Among the allms most notable features, you will find:
-
😊 Simple and User-Friendly Interface: The module offers an intuitive and easy-to-use interface, making it straightforward to work with the model.
-
🔀 Asynchronous Querying: Requests to the model are processed asynchronously by default, ensuring efficient and non-blocking interactions.
-
🔄 Automatic Retrying Mechanism : The module includes an automatic retrying mechanism, which helps handle transient errors and ensures that queries to the model are robust.
-
🛠️ Error Handling and Management: Errors that may occur during interactions with the model are handled and managed gracefully, providing informative error messages and potential recovery options.
-
⚙️ Output Parsing: The module simplifies the process of defining the model's output format as well as parsing and working with it, allowing you to easily extract the information you need.

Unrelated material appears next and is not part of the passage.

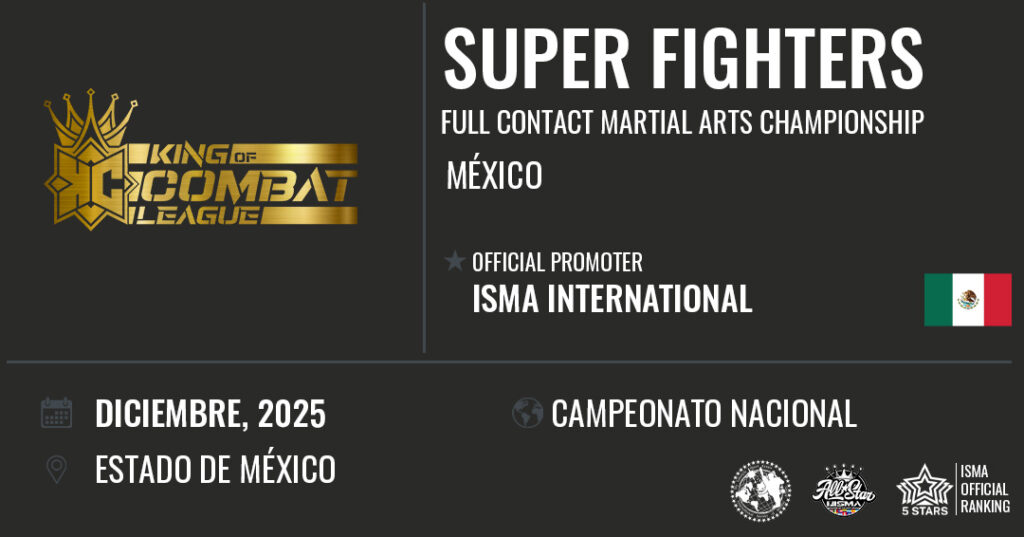Viewport: 1024px width, 537px height.
Task: Open the ISMA INTERNATIONAL promoter link
Action: click(612, 298)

| LLM Family | Hosting | Supported LLMs |
|---|---|---|
| GPT(s) | OpenAI endpoint |
gpt-3.5-turbo, gpt-4, gpt-4-turbo, gpt4-o, gpt4-o mini
|
| Google LLMs | VertexAI deployment |
text-bison@001, Gemini family
|
| Llama2 | Azure deployment |
llama2-7b, llama2-13b, llama2-70b
|
| Mistral | Azure deployment |
Mistral-7b, Mixtral-7bx8
|
| Gemma | GCP deployment | gemma |
- Do you already have a subscription to a Cloud Provider for any the models above? Configure the model using your credentials and start querying!

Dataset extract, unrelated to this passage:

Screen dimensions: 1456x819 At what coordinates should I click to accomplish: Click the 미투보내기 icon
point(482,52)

- Are you interested in knowing how to self-deploy open-source models in Azure and GCP? Consult our guide
Full documentation available at allms.allegro.tech
Get familiar with allms 🚀: introductory jupyter notebook
Install the package via pip:
pip install allms
Configure endpoint credentials and start querying the model with any prompt:
from allms.models import AzureOpenAIModel
from allms.domain.configuration import AzureOpenAIConfiguration
configuration = AzureOpenAIConfiguration(
api_key="your-secret-api-key",
base_url="https://endpoint.openai.azure.com/",
api_version="2023-03-15-preview",
deployment="gpt-35-turbo",
model_name="gpt-3.5-turbo"
)
gpt_model = AzureOpenAIModel(config=configuration)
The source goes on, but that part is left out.